Il n’y avait rien à ajouter. Nous attendîmes donc patiemment, jusqu’à l’aube, le moment où Mrs Harker pourrait nous apprendre quelque chose.

À la pointe du jour, nous nous apprêtions à écouter, le souffle coupé par l’anxiété, ce qu’elle répondrait au cours de la transe. L’hypnose fut encore plus longue à s’établir que précédemment. Et lorsqu’elle se produisit, si peu de minutes nous séparaient du plein lever du soleil que le désespoir nous prit. Van Helsing mettait toute son âme dans son effort. Elle répondit enfin, obéissant à sa volonté :

— Tout est obscur. J’entends le clapotis de l’eau, à mon niveau, et du bois qui craque sur du bois.

Elle n’en dit pas plus, et un soleil rouge apparut. Il nous faut attendre jusqu’à ce soir.

Et c’est ainsi que nous avançons vers Galatz dans une attente angoissée. Nous devons y arriver entre deux et trois heures du matin. Mais depuis Bucarest nous avons trois heures de retard, de sorte que nous n’arriverons sans doute que bien après le lever du soleil. Deux messages hypnotiques de Mrs Harker pourraient donc encore nous parvenir. L’un d’eux, tous les deux peut-être, peuvent jeter quelque lumière sur les événements.

Plus tard

Encore un coucher de soleil, qui, heureusement, est survenu en un moment où rien ne nous distrayait.
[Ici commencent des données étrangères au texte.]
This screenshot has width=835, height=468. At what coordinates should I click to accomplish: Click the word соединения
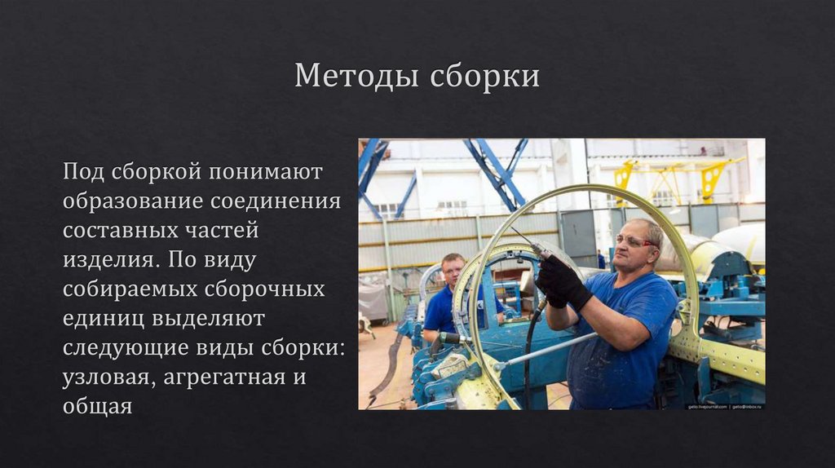[x=276, y=201]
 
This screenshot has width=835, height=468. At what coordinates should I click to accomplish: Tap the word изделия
[x=106, y=261]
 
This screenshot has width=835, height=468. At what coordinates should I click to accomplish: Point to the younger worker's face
[x=453, y=271]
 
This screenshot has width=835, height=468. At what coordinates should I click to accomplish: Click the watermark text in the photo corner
[x=723, y=404]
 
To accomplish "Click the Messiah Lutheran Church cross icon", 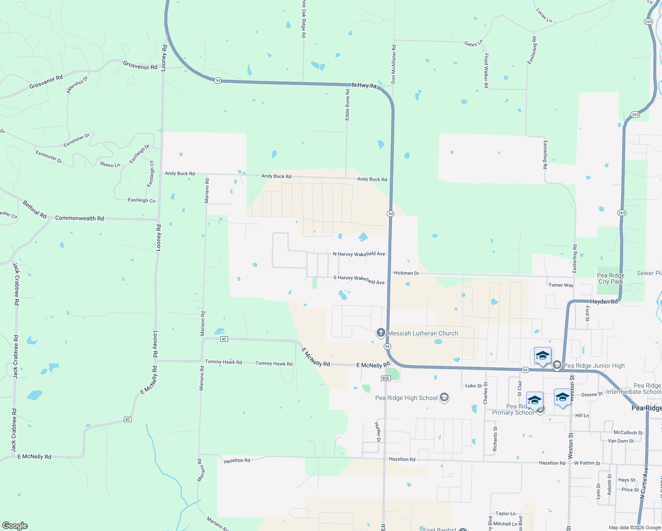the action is [381, 333].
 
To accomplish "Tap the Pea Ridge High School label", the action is [406, 398].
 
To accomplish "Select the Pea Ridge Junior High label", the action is [594, 366].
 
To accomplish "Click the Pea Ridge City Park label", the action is [611, 278].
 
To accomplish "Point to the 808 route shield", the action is [385, 378].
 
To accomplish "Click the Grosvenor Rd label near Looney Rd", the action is [140, 66].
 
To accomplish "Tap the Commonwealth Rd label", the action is [79, 218].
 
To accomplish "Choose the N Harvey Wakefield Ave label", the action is [359, 254].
S’il avait coïncidé avec un arrêt dans une gare, nous n’aurions pu nous assurer le calme et la solitude nécessaires : Mrs Harker était encore moins disposée que le matin à se soumettre à l’hypnose. Je crains de voir son don de déchiffrer les sensations du comte disparaître juste au moment où nous en avons le plus besoin. Jusqu’à présent, elle s’est bornée au cours de la transe aux faits les plus simples, ce qui, en se prolongeant, pourrait finalement nous induire en erreur. Si je pouvais penser que le pouvoir du comte sur elle décline en même temps que son don de voyance, j’en serais heureux, mais je doute que ce soit le cas. Lorsqu’elle parla enfin, ce fut en ces termes énigmatiques :

— Quelque chose disparaît. Je sens passer sur moi comme un vent glacial. J’entends au loin des bruits confus ; on dirait des hommes qui parlent une langue étrangère, une cascade furieuse et des loups qui hurlent.

Elle s’arrêta, secouée par un frisson qui s’accrut pendant quelques secondes jusqu’à ce qu’enfin elle tremblât, comme frappée de paralysie. Elle ne répondit plus aux questions impérieuses du professeur. Au réveil, elle était glacée, épuisée, prostrée, mais maîtresse de son esprit. Elle ne se rappelait rien, mais elle voulut savoir ce qu’elle avait dit. Lorsqu’elle l’apprit, elle y réfléchit profondément, longtemps, et en silence.